Uma das mais antigas leitoras cadastradas na BPP, Maria P.C., dizia ontem à coluna que, às vezes, “ainda sente” a presença de certas almas que outrora montaram o verdadeiro espírito que identifica a Biblioteca Pública do Paraná. E ameaça: poderá até fazer uma “chamada” dos grandes mortos da casa, no dia 3 de março, em plena festa. A memorialista quer que não esqueçam de bibliotecários que deram a vida pelos livros, de forma anônima, naquele espaço.

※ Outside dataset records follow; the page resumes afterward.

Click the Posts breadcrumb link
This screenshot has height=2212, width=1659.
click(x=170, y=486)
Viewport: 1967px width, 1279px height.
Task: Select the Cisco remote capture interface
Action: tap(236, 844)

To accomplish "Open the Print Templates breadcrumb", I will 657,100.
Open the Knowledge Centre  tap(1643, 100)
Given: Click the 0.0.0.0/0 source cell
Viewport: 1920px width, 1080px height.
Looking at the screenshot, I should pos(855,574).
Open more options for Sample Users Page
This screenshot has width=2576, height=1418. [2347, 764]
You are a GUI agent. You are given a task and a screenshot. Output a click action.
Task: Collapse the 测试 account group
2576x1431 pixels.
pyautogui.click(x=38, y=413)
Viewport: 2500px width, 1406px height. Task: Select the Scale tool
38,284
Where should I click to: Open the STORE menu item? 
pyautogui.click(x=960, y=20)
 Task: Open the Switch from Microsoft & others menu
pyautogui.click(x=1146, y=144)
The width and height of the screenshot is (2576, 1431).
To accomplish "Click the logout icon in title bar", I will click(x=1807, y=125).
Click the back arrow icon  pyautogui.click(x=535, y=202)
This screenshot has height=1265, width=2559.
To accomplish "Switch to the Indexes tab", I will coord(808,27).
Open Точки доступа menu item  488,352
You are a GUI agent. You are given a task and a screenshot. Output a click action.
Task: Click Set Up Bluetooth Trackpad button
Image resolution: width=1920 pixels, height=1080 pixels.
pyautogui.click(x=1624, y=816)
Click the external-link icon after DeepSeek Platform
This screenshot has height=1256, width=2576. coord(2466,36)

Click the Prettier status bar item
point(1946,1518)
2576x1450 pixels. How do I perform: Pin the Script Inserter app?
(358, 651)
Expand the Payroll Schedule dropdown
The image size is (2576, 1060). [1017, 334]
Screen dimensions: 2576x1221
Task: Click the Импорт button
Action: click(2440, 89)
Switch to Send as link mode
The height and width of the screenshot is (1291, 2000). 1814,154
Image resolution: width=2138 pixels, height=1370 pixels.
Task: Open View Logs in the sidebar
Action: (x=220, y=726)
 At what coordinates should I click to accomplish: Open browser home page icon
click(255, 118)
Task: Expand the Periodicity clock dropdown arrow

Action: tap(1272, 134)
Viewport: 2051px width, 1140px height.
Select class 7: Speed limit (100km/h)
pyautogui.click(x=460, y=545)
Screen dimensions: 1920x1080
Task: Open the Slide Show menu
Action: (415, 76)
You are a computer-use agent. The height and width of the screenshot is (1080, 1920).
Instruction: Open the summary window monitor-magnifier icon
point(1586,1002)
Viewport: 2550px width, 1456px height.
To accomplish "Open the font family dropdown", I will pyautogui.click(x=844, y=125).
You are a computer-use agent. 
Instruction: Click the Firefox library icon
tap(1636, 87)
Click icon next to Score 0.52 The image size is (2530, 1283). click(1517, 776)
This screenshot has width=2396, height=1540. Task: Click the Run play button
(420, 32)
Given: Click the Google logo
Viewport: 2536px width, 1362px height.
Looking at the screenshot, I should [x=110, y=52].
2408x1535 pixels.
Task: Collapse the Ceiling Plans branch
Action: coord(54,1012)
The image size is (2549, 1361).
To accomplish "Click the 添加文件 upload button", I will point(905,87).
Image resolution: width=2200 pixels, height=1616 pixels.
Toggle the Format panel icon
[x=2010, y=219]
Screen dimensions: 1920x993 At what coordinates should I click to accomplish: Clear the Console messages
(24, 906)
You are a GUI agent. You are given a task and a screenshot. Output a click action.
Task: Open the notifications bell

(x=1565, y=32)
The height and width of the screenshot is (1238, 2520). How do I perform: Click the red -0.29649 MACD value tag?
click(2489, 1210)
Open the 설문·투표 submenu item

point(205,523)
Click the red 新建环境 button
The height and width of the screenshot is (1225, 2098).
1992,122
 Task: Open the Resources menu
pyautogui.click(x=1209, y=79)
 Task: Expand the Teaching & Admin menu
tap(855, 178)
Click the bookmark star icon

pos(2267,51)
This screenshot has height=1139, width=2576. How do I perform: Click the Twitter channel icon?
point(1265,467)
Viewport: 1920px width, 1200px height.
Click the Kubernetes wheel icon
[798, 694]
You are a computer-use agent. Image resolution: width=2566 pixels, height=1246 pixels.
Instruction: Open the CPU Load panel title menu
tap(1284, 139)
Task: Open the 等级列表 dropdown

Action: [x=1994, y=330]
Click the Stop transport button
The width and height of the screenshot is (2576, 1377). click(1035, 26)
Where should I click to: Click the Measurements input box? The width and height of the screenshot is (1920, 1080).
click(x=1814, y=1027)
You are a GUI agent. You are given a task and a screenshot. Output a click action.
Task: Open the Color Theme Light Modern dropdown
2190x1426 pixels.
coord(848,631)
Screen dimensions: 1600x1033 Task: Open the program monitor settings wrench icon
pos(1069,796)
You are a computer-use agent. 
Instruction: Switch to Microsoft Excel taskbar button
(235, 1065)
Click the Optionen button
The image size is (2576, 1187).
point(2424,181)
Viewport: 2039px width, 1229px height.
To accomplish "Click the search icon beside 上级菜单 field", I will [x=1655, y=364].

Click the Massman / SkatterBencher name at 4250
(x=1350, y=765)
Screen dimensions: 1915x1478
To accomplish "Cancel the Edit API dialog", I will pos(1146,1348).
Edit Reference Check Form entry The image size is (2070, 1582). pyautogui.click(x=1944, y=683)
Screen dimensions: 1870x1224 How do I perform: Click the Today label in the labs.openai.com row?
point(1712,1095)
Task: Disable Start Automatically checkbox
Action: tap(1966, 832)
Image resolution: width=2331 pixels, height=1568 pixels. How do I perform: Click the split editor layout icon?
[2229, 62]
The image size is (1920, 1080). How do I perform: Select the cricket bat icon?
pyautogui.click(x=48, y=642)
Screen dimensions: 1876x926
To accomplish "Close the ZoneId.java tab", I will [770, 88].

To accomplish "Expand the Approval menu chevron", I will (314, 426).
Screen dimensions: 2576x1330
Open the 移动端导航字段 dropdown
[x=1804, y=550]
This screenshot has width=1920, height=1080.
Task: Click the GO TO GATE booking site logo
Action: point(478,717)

Gente como Marcelina Dantas, Eneida Mello, Nancy Westphalen Correa, Ângelo Antonio Dallegrave, Germana Moreira, Sabina Samut, Hugo Montanari Filho, Maria de Lourdes Barbosa, Terezinha Calderari…
ALMAS DA BIBLIOTECA (2)
Dallegrave refletia, como poucos o espírito da época: no começo dos anos 1960 ele mantinha, no terceiro andar, uma sala trancada a sete chaves, bem perto do gabinete do diretor geral. O local, apelidado de “Cemitério”, guardava todos os livros e periódicos entrados no “Índex Librorum Prohibitorum” de Ângelo Dallegrave.
O critério de censura que adotava mandava para lá todos os livros supostamente ofensores da fé católica e dos chamados bons costumes.